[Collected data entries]
•••

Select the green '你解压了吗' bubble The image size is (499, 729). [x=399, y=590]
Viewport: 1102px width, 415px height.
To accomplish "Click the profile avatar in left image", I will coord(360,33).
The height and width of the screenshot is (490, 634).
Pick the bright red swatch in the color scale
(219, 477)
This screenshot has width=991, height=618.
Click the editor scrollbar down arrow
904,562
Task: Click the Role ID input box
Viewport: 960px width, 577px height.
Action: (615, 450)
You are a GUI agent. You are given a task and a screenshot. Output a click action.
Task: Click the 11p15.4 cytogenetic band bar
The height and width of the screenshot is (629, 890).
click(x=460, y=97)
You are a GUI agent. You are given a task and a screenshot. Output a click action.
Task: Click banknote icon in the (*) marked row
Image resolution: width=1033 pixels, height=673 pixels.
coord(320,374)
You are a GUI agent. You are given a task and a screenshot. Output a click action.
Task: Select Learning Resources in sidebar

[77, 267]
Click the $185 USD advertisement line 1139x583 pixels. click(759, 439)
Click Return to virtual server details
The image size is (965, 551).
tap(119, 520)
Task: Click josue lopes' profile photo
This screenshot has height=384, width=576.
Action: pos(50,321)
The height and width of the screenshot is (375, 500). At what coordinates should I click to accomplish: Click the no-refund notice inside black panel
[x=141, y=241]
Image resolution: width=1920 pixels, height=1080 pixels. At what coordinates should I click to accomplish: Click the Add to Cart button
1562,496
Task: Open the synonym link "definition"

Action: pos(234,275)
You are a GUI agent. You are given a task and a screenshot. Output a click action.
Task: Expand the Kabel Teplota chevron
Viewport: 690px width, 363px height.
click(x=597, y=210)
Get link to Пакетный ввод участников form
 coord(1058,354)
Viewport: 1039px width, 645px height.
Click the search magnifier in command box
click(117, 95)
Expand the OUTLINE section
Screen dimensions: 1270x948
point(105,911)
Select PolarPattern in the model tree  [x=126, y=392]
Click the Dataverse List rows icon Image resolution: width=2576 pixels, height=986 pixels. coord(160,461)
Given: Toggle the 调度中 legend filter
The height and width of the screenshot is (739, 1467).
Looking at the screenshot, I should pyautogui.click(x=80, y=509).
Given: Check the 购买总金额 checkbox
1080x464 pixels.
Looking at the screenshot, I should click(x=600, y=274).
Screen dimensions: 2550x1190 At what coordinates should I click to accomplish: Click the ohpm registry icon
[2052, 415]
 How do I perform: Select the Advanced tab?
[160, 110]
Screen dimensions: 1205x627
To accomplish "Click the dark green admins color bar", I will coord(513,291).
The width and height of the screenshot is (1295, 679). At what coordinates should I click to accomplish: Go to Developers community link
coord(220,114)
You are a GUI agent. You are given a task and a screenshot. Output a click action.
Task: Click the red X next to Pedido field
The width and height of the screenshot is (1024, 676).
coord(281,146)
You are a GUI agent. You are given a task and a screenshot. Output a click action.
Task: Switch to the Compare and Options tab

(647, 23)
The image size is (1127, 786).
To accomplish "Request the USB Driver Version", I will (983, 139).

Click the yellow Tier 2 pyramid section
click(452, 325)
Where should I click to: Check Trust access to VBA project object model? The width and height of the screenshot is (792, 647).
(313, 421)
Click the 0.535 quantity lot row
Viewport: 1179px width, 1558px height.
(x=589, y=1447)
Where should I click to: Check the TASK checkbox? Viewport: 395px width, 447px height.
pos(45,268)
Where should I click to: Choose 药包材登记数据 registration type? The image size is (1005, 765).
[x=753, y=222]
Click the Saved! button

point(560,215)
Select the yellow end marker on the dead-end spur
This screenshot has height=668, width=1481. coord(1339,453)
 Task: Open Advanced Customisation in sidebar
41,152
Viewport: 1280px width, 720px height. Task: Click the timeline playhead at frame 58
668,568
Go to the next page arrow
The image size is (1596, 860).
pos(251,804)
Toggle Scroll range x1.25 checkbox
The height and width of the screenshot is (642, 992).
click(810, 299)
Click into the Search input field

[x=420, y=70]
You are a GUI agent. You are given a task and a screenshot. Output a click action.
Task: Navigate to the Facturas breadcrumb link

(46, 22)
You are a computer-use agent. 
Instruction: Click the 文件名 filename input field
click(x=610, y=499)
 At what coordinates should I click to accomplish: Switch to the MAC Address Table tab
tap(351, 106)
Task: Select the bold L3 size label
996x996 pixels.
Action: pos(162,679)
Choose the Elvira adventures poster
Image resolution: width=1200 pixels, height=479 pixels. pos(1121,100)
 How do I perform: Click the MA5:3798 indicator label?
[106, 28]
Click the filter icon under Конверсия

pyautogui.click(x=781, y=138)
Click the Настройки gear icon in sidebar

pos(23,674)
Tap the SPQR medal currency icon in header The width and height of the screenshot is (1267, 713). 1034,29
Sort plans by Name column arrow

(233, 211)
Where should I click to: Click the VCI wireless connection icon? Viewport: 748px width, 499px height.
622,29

•••

== Task statement ==
When the word "profile" shows up in a line of the entries, report that line.

== Exercise answer ==
To accomplish "Click the profile avatar in left image", I will coord(360,33).
Task: Click josue lopes' profile photo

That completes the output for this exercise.